All lines of the material that contain "menu" must be copied out.
________________________________________
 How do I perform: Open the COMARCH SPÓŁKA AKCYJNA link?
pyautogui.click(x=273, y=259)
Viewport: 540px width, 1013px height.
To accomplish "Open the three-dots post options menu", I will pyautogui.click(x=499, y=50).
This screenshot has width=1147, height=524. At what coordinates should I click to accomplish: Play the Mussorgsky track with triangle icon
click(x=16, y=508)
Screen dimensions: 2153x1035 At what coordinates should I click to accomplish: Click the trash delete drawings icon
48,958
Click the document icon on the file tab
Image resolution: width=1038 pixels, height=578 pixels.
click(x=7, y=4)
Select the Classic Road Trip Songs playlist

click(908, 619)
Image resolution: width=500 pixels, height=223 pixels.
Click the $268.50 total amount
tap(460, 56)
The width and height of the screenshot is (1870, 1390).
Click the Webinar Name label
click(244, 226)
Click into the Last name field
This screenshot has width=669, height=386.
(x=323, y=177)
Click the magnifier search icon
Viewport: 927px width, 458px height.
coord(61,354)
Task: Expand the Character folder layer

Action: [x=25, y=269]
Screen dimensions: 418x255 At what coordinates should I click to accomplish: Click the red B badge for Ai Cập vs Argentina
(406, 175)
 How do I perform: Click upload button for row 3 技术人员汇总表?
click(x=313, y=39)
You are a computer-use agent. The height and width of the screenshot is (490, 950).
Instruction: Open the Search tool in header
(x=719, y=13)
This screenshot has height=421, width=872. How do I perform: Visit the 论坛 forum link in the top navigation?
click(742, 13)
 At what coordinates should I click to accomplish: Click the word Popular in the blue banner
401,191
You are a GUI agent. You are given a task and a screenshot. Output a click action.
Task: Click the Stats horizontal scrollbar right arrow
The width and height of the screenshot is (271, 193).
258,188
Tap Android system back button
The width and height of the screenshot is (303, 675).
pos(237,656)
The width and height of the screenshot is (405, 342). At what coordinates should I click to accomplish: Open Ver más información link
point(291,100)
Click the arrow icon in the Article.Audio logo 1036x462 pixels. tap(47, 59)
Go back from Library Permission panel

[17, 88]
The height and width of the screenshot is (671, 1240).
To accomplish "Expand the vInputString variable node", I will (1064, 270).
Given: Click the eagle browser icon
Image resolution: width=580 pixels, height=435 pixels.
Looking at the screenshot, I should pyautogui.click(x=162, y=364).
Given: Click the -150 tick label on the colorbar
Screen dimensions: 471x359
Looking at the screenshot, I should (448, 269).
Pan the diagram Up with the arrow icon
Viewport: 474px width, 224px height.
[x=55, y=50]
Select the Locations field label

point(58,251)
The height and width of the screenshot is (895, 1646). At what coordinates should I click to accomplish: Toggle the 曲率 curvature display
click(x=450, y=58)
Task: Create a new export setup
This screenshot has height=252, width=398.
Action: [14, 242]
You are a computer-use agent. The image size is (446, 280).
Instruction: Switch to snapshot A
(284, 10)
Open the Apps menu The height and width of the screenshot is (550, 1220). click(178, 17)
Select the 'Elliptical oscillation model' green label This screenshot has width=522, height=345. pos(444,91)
________________________________________
◆ Result of the task ◆
To accomplish "Open the three-dots post options menu", I will pyautogui.click(x=499, y=50).
Open the Apps menu The height and width of the screenshot is (550, 1220). click(178, 17)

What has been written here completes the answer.